J'en viens à la recherche et développement.

L'annonce, par le directeur général « monde » de Sanofi, de la réduction des effectifs est intervenue au mois de janvier dernier, au moment du débat autour des retards de production des vaccins français. Mais cela ne concerne pas le vaccin sur lequel portent nos investissements. De plus, il s'agit de départs volontaires qui s'effectuent dans de très bonnes conditions. Quelle est la raison d'être de ces restructurations ? Elles résultent de la nature des produits qui sont développés chez Sanofi. Les technologies ont tellement évolué depuis dix ans que les chercheurs attendus ne sont plus les mêmes. Les produits issus des biotechnologies imposent de se séparer de certains profils centrés sur la chimie et de rechercher de nouvelles compétences autour des anticorps monoclonaux, des petites protéines, de la thérapie génique.

Nous avons mis en avant des priorités, à l'instar de ces investissements exclusifs de plusieurs centaines de millions d'euros sur des produits très prometteurs pour lutter contre la sclérose en plaques, notre objectif étant de parvenir aux meilleurs médicaments dans chaque catégorie. Alors que nous étions leaders pour le diabète, nous ne pouvions apporter des médicaments qui font la différence. Or il est très difficile de convertir un chercheur très pointu dans ce secteur. Tel est le sens du plan de départs volontaires. C'est la science qui dicte nos futures structurations. Sans la science, sans de nouveaux besoins, on n'avance pas ! Depuis dix ans, nous travaillons sur les produits les plus innovants qui peuvent être les mieux à même de répondre aux besoins des cliniciens et des patients.

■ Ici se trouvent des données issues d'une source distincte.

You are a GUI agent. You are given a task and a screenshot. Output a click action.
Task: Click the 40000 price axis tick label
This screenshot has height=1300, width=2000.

Cela ne signifie pas pour autant que Sanofi se désengage de la R&D. Nous investissons plus que jamais, notamment sur un nouveau produit utile pour les patients atteints de sclérose en plaques. Nous avons racheté une biotech à Boston, nous sommes un groupe mondial, mais la molécule sera produite à Sisteron. Le changement du modèle de recherche ne réduira pas l'empreinte de Sanofi en France, au contraire : on met de l'électricité dans le moteur ! Avec 2 milliards d'euros d'investissement en R&D en France, Sanofi est le premier groupe du CAC 40.